EXERCISE INSTRUCTIONS → According to the article on Florida's population growth, how many new residents is Florida estimated to add each day?

GIVEN TEXT →
***

Like the lower bulb of an hourglass, South Florida is filling up with people and running out of time, simultaneously. A new poll shows that Floridians are getting sicker of Florida, the longer they live here.

Florida's ballooning population is likely to become a significant issue in the 2000 election, according to a poll of 500 likely voters by a Washington-based group that advocates tightening immigration laws.

"This is the first time a poll like this has been taken, and it's some pretty startling stuff," said Christopher Conner, a spokesman for Negative Population Growth, an organization that claims 18,000 members nationwide.

"What we found was that the longer a person has been in Florida, the more unhappy they are with the way the state is going. Some 72 percent feel that growth, sprawl and overpopulation are Florida's major problem, and 39 percent feel that Florida is generally worse off than it was five years ago."

It is estimated that Florida adds 650 new residents every day, a million every four years. Even at 1992 growth rates, each day we needed two new miles of roads, two new classrooms, two new teachers, two new police officers, one more jail cell and two more prison beds, according to a state-sponsored study. At current growth rates, each day we need 111,000 more gallons of fresh water than we did the day before. Each day we flush 95,000 more gallons of waste water and generate 3,500 more pounds of solid waste.

Sixty percent of Florida's wetlands have been lost in this century. Each year about 150,000 acres of farmland in Florida are lost to development, according to the U.S. Department of Agriculture.

The 'mezzanine solution'

Florida, which had a population of just 34,730 in 1830, hosts 15 million people today. It is the fourth most populated state in the country, after California, New York and Texas. Forecasts predict the population will top 20 million in 2020, and reach 30 million by 2050 -- double what it is today. Now 27 of the state's 67 counties have populations over 100,000.

Two counties, Broward and Sarasota, have passed resolutions calling this current week "Overpopulation Awareness Week." It's little more than a gesture, a bit like locking the barn door after the horse has run away. Broward had a population of 1,503,407 in 1998, and many people in the western reaches of the county live like the Dutch, behind levees, on land wrested from the Everglades -- land that ought to be submerged. Sarasota County boasts 321,404 souls, according to 1999 estimates.

Palm Beach County, with a population of 1,032,625 in 1998, is rapidly following in Broward's footsteps. Martin County numbered 211,707 in the last Census, in 1990. St. Lucie County hosted 150,171.

Miami-Dade County is planning to add another 1.2 million people by 2015. Broward expects to have 1,737,041. Palm Beach will have 1,373,800, according to comprehensive land use plan projections. Miami-Dade County planners jest darkly about "the mezzanine solution:" adding one floor to everything that has already been built -- going vertical, in effect.

***

DATASET EXTRACT →
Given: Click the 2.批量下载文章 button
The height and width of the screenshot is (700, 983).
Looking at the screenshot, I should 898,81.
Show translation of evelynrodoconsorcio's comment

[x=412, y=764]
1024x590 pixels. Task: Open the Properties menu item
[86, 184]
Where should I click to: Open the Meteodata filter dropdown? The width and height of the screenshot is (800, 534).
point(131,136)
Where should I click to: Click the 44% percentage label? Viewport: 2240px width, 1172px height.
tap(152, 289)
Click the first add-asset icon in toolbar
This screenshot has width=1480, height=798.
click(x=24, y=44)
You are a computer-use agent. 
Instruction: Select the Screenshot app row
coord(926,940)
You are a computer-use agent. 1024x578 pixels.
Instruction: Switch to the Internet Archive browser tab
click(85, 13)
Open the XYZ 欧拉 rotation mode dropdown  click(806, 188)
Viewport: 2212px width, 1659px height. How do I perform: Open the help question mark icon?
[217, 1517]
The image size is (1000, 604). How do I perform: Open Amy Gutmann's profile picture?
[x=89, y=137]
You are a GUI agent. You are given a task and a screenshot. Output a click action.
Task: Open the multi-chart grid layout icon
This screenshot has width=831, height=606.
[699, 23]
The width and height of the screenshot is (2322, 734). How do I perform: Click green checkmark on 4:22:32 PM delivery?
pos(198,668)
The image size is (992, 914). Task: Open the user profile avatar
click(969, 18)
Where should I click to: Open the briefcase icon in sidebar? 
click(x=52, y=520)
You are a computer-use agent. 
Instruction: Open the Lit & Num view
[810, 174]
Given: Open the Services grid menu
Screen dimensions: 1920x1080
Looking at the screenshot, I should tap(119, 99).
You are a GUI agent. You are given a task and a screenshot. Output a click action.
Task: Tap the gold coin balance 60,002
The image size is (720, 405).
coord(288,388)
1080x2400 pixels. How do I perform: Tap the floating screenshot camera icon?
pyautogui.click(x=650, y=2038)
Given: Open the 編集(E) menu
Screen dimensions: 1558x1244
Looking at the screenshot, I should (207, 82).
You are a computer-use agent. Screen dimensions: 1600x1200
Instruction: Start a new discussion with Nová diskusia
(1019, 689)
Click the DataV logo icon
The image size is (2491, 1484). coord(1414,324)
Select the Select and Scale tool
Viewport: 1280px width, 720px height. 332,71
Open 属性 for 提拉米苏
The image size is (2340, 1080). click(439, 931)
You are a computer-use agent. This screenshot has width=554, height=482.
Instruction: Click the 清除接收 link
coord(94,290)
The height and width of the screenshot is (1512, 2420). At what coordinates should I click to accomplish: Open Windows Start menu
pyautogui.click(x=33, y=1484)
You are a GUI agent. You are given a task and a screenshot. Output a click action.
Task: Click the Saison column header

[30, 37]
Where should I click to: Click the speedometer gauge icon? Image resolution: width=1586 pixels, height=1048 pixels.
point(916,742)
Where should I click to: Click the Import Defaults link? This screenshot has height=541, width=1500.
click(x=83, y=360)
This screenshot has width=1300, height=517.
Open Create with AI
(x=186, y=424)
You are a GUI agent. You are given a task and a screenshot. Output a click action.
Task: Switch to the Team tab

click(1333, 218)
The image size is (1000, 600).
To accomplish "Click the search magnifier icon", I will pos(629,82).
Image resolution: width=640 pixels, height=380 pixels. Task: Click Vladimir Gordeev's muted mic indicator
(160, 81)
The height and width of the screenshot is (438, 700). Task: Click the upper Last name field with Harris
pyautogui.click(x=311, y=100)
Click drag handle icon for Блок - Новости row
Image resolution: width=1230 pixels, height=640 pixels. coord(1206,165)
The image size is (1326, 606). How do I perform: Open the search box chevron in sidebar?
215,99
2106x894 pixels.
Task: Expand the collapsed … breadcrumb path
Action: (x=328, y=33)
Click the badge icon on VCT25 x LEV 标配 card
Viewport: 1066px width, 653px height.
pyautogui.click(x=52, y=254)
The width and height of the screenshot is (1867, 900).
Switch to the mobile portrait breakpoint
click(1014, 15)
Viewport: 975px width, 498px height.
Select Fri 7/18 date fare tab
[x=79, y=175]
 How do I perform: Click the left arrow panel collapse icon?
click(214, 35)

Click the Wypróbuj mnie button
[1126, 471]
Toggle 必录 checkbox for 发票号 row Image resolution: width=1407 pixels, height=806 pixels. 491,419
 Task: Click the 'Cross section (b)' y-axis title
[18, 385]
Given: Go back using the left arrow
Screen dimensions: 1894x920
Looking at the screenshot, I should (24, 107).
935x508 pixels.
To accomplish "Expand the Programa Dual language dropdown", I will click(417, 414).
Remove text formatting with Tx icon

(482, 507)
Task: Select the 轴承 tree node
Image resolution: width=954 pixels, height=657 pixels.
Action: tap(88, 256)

***

CORRECT RESPONSE → 650